▶ **EXTRACT PROVIDED**
[start]
[FFmpeg-devel] [PATCH v2 1/2] avcodec/libvpxenc: add VP9 temporal scalability encoding option
Wonkap Jang
wonkap at google.com
Wed Dec 18 01:05:44 EET 2019
This commit reuses the configuration options for VP8 that enables
temporal scalability for VP9. It also adds a way to enable three
preset temporal structures (refer to the documentation for more
detail) that can be used in offline encoding.
---
libavcodec/libvpxenc.c | 237 +++++++++++++++++++++++++++++++++++++----
1 file changed, 219 insertions(+), 18 deletions(-)
diff --git a/libavcodec/libvpxenc.c b/libavcodec/libvpxenc.c
index 721a052641..7612551a56 100644
--- a/libavcodec/libvpxenc.c
+++ b/libavcodec/libvpxenc.c
@@ -100,7 +100,9 @@ typedef struct VPxEncoderContext {
int rc_undershoot_pct;
int rc_overshoot_pct;
- char *vp8_ts_parameters;
+ char *vpx_ts_parameters;
+ int *ts_layer_flags;
+ int current_temporal_idx;
// VP9-only
int lossless;
@@ -137,6 +139,7 @@ static const char *const ctlidstr[] = {
[VP8E_SET_CQ_LEVEL] = "VP8E_SET_CQ_LEVEL",
[VP8E_SET_MAX_INTRA_BITRATE_PCT] = "VP8E_SET_MAX_INTRA_BITRATE_PCT",
[VP8E_SET_SHARPNESS] = "VP8E_SET_SHARPNESS",
+ [VP8E_SET_TEMPORAL_LAYER_ID] = "VP8E_SET_TEMPORAL_LAYER_ID",
#if CONFIG_LIBVPX_VP9_ENCODER
[VP9E_SET_LOSSLESS] = "VP9E_SET_LOSSLESS",
[VP9E_SET_TILE_COLUMNS] = "VP9E_SET_TILE_COLUMNS",
@@ -144,6 +147,9 @@ static const char *const ctlidstr[] = {
[VP9E_SET_FRAME_PARALLEL_DECODING] =
"VP9E_SET_FRAME_PARALLEL_DECODING",
[VP9E_SET_AQ_MODE] = "VP9E_SET_AQ_MODE",
[VP9E_SET_COLOR_SPACE] = "VP9E_SET_COLOR_SPACE",
+ [VP9E_SET_SVC_LAYER_ID] = "VP9E_SET_SVC_LAYER_ID",
+ [VP9E_SET_SVC_PARAMETERS] = "VP9E_SET_SVC_PARAMETERS",
+ [VP9E_SET_SVC] = "VP9E_SET_SVC",
#if VPX_ENCODER_ABI_VERSION >= 11
[VP9E_SET_COLOR_RANGE] = "VP9E_SET_COLOR_RANGE",
#endif
@@ -223,8 +229,16 @@ static av_cold void dump_enc_cfg(AVCodecContext *avctx,
" %*s%u\n", width, "ts_number_layers:", cfg->ts_number_layers);
av_log(avctx, level,
"\n %*s", width, "ts_target_bitrate:");
- for (i = 0; i < VPX_TS_MAX_LAYERS; i++)
[end]
▶ **DATA**
[start]
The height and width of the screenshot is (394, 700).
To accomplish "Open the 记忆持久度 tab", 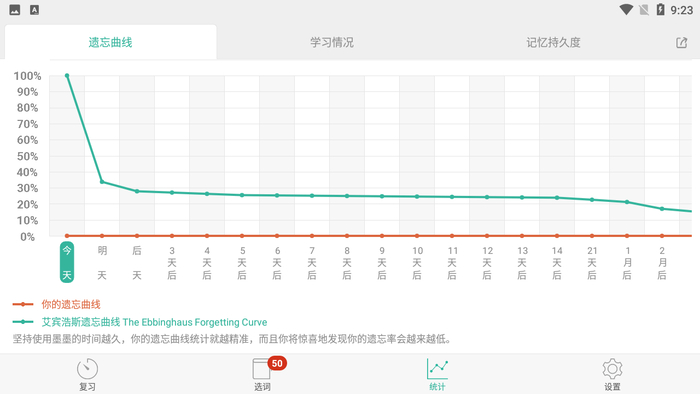I will (x=553, y=42).
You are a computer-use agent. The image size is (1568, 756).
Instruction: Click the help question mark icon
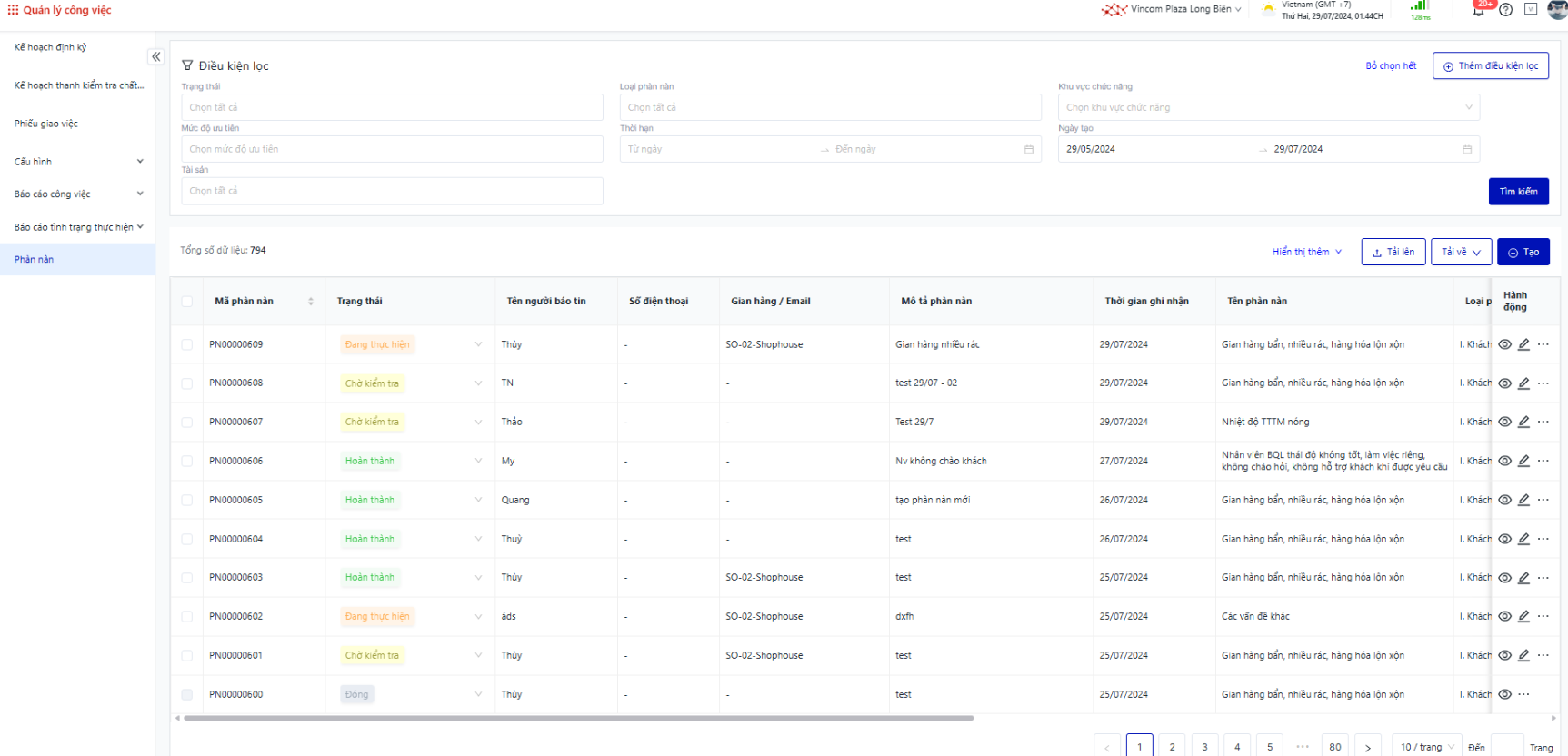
[end]
▶ **TO DO**
1. In the libvpxenc patch, how many preset temporal structures does the commit add a way to enable?
2. Echo back part of the libvpxenc patch. Begin at the words "[FFmpeg-devel] [PATCH v2" and stop after "insertions(+), 18 deletions(-)".
3. Write what comes next in the libvpxenc patch, picking up right after its last line shown.

▶ **EXPECTED ANSWERS**
1. Three.

2.
[FFmpeg-devel] [PATCH v2 1/2] avcodec/libvpxenc: add VP9 temporal scalability encoding option
Wonkap Jang
wonkap at google.com
Wed Dec 18 01:05:44 EET 2019
This commit reuses the configuration options for VP8 that enables
temporal scalability for VP9. It also adds a way to enable three
preset temporal structures (refer to the documentation for more
detail) that can be used in offline encoding.
---
libavcodec/libvpxenc.c | 237 +++++++++++++++++++++++++++++++++++++----
1 file changed, 219 insertions(+), 18 deletions(-)

3.
- av_log(avctx, level, "%u ", cfg->ts_target_bitrate[i]);
+ if (avctx->codec_id == AV_CODEC_ID_VP8) {
+ for (i = 0; i < VPX_TS_MAX_LAYERS; i++)
+ av_log(avctx, level, "%u ", cfg->ts_target_bitrate[i]);
+ }
+#if CONFIG_LIBVPX_VP9_ENCODER
+ if (avctx->codec_id == AV_CODEC_ID_VP9) {
+ for (i = 0; i < VPX_TS_MAX_LAYERS; i++)
+ av_log(avctx, level, "%u ", cfg->layer_target_bitrate[i]);
+ }
+#endif
av_log(avctx, level, "\n");
av_log(avctx, level,
"\n %*s", width, "ts_rate_decimator:");
@@ -346,6 +360,8 @@ static av_cold int vpx_free(AVCodecContext *avctx)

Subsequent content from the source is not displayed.